A New Way of Thinking About Retirement ‘Plans’

Mike Sasso, with Portfolio Evaluations, and a professor at Boston University, explained a new way of thinking to get plan sponsors to focus on retirement income for participants.

Mike Sasso, partner and co-founder of Portfolio Evaluations told attendees of the 2019 Plan Sponsor Council of America’s Annual Conference that defined contribution retirement plans are not “plans.” Rather, he said, they are savings vehicles.

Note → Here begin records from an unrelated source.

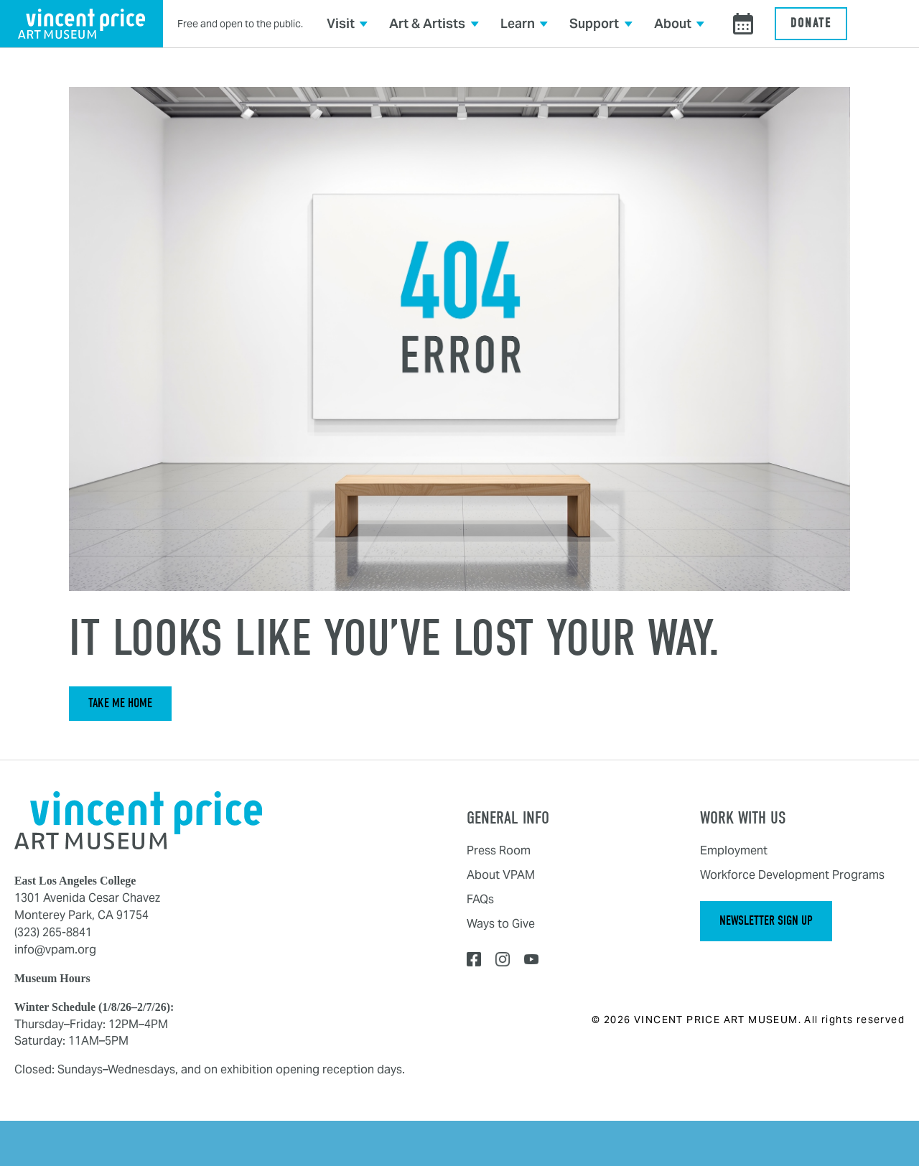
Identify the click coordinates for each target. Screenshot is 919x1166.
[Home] (138, 819)
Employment (734, 850)
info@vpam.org (55, 949)
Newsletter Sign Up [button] (766, 920)
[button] (347, 23)
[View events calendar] (743, 24)
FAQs (480, 899)
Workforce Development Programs (792, 874)
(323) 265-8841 (53, 932)
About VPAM (501, 874)
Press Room (499, 850)
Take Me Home (120, 703)
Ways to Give (501, 923)
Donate (810, 23)
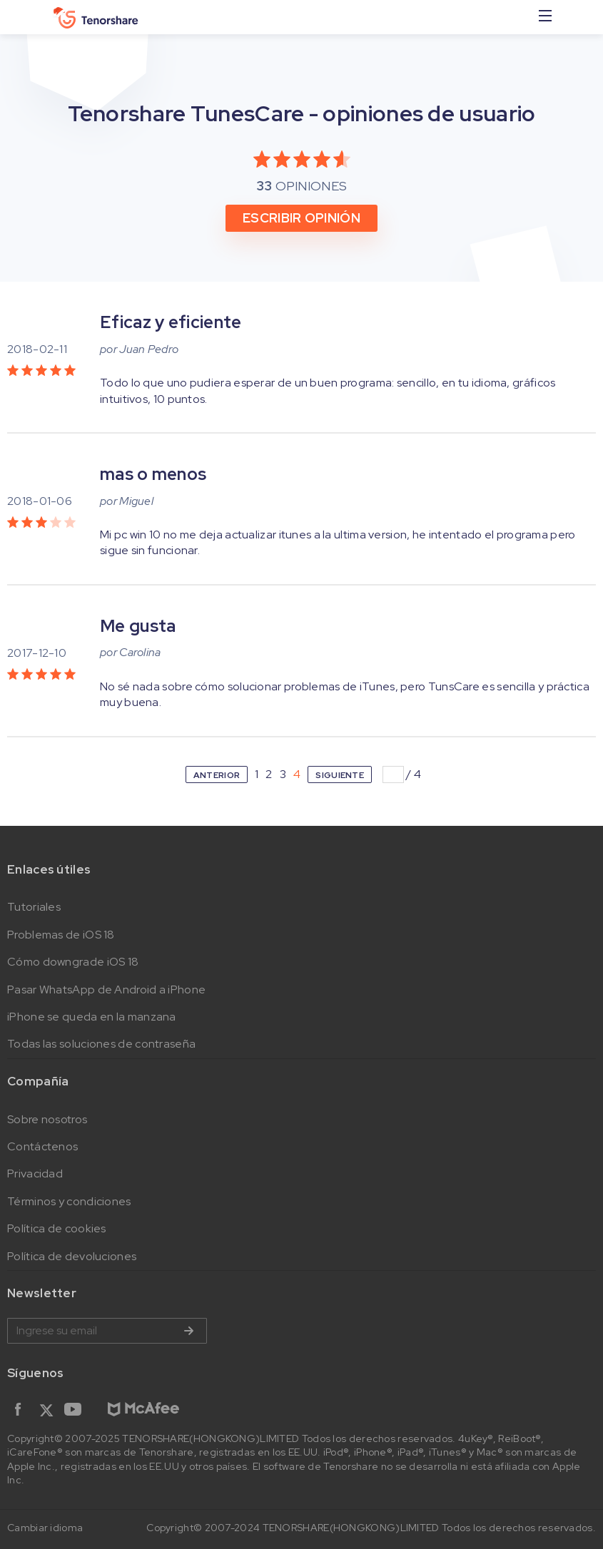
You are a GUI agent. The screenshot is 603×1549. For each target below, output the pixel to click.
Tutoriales (34, 906)
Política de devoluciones (71, 1256)
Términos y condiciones (69, 1201)
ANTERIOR (216, 775)
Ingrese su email (107, 1331)
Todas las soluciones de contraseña (101, 1043)
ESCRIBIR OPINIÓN (301, 218)
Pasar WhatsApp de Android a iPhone (106, 989)
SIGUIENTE (339, 775)
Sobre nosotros (47, 1119)
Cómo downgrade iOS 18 (72, 961)
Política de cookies (56, 1228)
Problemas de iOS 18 (61, 934)
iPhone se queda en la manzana (91, 1016)
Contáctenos (42, 1146)
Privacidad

He said he doesn’t think a new fiduciary safe harbor for selecting annuity providers is going to open the floodgates of plan sponsors adopting annuity options in their plans. But, plan sponsors are having conversations about the purpose of their defined contribution (DC) plans, and how to help employees establish a source of retirement income. “This is one reason more plan sponsors want employees to keep their assets in the plan after retirement,” he said. He added that offering installments as a distribution option in the DC plan is a “no-brainer” for plan sponsors.

Dr. Zvi Bodie, the Norman and Adele Barron professor of management at Boston University, told conference attendees that in order to help participants with retirement income, plan sponsors must turn their thinking to life cycle finances. Instead of looking at wealth accumulation, the gauge should be a standard of living over a lifetime.

“An income goal is different from a wealth goal,” he said. “The risk to be addressed should be the income shortfall, not returns on investments.” He added that diversification should not be the only risk management technique in DC plans. There should be hedging—eliminating the downside by eliminating the upside—and insurance—eliminating the downside for and insuring the upside for a premium.

“We want to add to Social Security inflation-protected income for participants,” Bodie said. “Annuitization with inflation protection should be the default distribution option, with the ability to opt out.”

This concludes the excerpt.